TASK 1 ->
Answer these questions using the Scarlet Letter review:
(a) How does Hester earn her living?
(b) Who does the itinerant medicine man turn out to be?
(c) According to the reviewer, how many hours a day did Hawthorne have to work?
TASK 2 -> Copy the stretch of the Scarlet Letter review from "Hester and Pearl" through "of my system.", swapping "Puritans" for "colonists".
TASK 3 -> Pick up the Scarlet Letter review after its last sentence and write the next part.

++++ DOCUMENT EXTRACT ++++

Hester Prynne, a widow whose husband is presumed lost at sea, is arrested for adultery when she becomes pregnant. She refuses to name the father and has to stay in a jail until she gives birth. Once she is freed, she is forced to wear a scarlet “A” on her clothing. Hester raises her little daughter Pearl on her own and lives in the outskirts of the village. She sews for her living and does good deeds to both rich and poor. Pearl grows up wild and untamed.

At the same time, an Arthur Dimmesdale, a preacher, is rising up in the ranks of the village. He is overcome by a sickness and an itinerant medicine man stays to help him get better. Turns out the medicine man is Hester's husband, an old sour man who vows he will find out who Hester committed adultery with and destroy that man. Taking care of the minister gives him the excuse to live in the village. Hester agrees to keep Roger Chillingworth's secret for her own reasons.

Years go by and Reverend Dimmesdale is getting worse. Roger has figured out it was Dimmesdale who committed the sin with Hester and has been slowly destroying his spirit. Dimmesdale meets Hester in the words and they agree to flee the village and start life together back in the Old World. They are going to escape, with Pearl, on a ship after the new governor is sworn in. Roger discovers their plans and orders a berth on the same ship and lets Hester and Dimmesdale know. Dimmesdale gives a sermon and then confesses his sin and acknowledges his lust for Hester and that Pearl is his daughter. He then dies.

Hester and Pearl sail off and many decades later Hester returns to continue her life of good deeds until she dies.



My Thoughts:

My goodness, Hawthorne really hated the Puritans and anything that actually had some moral backbone. Ok, got that out of my system.

This book starts out with some piece of garbage fictional “recollection” from Hawthorne's working experience (where he had to work a whole 3.5hrs a day, the horror!) which is where he “discovers” the story of the Scarlet Letter. It was boring and rambling and had no impact beyond allowing the author to write long and complicated sentences while still saying nothing.

++++ GIVEN DATA ++++

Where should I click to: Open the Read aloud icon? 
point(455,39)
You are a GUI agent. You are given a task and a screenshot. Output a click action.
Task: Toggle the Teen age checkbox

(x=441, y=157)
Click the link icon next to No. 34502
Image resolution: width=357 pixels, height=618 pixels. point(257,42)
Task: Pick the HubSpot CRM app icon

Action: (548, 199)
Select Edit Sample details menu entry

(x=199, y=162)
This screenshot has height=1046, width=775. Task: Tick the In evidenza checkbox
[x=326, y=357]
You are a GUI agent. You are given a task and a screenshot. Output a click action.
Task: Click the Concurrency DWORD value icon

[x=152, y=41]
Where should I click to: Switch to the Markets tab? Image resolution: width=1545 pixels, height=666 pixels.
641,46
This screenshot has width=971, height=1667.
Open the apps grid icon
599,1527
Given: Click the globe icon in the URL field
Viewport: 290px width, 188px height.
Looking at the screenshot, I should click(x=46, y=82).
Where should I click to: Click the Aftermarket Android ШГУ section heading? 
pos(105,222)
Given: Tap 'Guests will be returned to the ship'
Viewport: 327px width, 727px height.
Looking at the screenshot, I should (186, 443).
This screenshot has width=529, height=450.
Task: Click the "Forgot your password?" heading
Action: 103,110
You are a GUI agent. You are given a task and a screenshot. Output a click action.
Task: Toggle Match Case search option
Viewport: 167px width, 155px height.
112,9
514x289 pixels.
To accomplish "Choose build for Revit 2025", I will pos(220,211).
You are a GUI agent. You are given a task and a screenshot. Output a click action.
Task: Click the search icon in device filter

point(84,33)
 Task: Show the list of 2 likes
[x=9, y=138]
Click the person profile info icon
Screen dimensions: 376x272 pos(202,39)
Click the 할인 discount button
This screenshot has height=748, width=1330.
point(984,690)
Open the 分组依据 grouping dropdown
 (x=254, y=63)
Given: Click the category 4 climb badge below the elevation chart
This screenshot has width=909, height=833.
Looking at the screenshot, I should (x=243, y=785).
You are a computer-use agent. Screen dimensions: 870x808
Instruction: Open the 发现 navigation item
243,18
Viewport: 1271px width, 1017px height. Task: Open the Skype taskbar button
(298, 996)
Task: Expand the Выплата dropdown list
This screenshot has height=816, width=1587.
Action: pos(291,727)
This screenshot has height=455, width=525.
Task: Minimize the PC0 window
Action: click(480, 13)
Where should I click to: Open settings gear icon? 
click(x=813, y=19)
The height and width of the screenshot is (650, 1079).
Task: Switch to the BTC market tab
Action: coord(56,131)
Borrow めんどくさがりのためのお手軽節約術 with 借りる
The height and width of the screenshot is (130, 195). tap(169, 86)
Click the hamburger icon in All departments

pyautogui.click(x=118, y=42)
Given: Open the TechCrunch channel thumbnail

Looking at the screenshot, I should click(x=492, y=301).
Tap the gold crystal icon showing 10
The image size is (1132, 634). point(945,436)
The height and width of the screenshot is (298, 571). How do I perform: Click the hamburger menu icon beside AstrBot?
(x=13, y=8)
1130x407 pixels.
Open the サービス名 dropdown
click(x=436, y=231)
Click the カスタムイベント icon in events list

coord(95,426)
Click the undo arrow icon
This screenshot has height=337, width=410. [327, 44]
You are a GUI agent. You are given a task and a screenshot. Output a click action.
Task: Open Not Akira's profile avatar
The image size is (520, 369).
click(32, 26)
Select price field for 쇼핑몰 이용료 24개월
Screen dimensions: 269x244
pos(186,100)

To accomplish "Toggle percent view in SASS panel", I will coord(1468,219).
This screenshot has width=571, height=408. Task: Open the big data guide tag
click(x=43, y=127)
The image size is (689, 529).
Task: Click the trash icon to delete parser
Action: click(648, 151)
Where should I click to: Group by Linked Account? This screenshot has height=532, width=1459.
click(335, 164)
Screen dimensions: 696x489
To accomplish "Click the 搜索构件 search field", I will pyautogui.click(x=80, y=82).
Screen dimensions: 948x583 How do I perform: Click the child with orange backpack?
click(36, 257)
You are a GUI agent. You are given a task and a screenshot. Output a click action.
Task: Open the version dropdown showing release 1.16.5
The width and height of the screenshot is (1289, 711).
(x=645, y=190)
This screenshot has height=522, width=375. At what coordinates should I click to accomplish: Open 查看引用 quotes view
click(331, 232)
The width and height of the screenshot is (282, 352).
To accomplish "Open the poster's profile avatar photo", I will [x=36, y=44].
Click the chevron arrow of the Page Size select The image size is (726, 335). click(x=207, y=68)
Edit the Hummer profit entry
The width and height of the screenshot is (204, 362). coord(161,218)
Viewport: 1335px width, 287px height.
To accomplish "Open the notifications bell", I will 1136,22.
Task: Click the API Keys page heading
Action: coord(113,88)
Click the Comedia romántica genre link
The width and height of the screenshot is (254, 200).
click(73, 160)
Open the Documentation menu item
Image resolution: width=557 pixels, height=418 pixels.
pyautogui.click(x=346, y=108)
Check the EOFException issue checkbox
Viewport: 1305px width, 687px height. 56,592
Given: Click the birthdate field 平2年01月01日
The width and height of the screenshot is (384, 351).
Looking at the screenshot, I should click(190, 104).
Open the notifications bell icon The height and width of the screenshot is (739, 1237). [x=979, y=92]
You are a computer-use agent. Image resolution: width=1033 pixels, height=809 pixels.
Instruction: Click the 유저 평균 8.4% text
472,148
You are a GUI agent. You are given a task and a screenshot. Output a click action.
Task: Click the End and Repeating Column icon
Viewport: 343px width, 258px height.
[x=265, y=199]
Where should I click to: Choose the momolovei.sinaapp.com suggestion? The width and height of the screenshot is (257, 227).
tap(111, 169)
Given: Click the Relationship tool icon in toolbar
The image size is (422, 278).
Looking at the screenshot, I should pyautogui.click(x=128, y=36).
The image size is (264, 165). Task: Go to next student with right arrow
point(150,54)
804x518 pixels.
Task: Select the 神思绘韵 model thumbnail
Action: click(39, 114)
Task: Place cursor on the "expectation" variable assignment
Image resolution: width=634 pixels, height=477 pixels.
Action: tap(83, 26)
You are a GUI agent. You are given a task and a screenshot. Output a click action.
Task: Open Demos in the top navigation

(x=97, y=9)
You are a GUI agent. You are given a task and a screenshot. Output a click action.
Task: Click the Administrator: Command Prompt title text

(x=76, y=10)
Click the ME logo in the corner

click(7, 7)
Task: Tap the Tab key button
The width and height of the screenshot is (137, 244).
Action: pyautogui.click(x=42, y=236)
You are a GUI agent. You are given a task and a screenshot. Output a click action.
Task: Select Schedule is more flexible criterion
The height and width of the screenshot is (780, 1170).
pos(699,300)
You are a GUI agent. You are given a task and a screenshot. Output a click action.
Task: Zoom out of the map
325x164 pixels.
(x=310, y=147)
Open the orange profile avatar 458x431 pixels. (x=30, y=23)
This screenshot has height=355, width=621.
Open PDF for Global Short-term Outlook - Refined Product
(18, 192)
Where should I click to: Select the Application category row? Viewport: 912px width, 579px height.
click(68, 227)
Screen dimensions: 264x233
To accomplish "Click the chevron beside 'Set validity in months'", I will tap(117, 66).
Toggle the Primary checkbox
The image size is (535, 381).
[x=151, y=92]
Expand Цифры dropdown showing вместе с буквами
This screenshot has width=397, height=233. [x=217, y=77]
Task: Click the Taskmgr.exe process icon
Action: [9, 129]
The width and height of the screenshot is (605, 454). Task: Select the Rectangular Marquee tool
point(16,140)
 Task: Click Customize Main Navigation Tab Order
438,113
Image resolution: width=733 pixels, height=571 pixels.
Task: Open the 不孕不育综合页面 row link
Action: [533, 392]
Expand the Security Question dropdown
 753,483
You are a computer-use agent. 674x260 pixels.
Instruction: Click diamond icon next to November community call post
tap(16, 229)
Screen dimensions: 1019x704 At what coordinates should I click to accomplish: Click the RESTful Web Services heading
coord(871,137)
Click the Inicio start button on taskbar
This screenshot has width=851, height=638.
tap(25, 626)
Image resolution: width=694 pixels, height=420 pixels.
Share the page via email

++++

RESPONSE BOX 1 ->
(a) She sews.
(b) Hester's husband, Roger Chillingworth.
(c) 3.5 hours.

RESPONSE BOX 2 ->
Hester and Pearl sail off and many decades later Hester returns to continue her life of good deeds until she dies.



My Thoughts:

My goodness, Hawthorne really hated the colonists and anything that actually had some moral backbone. Ok, got that out of my system.

RESPONSE BOX 3 ->
I don't know the correct term, but Hawthorne definitely appears to be a Utopian Romanticist. Basically, if it feels good, it is “Good” by definition and therefore the right thing. There are several references to Hester and Arthur's adultery actually being something from Heaven as their love sanctified their sin. This kind of absolute trash talk is why I didn't finish the Monstrumologist series. There is nothing holy or sanctified about adultery or other sins. So that was a huge strike against this book.

Then the writing style almost bored me to tears. While I can handle long descriptions from Dickens, what Hawthorne writes is simply convoluted for convoluted's sake. It became extremely annoying and by the end of the book I was ready to toss this paperback into the garbage. If you want to follow all the permutations of sentence construction then this is the book for you. There are almost no straight lines.

Thankfully, I read this during my lunch breaks at work, so it was broken up over 2 months. If I'd had to sit down and read this in 2 days I would probably have hunted down Hawthorne's grave, dug him up and urinated all over his corpse. The opposite of Holy Water, as it were.

Needless to say, I won't be reading anything else by Hawthorne ever again. What a wanker.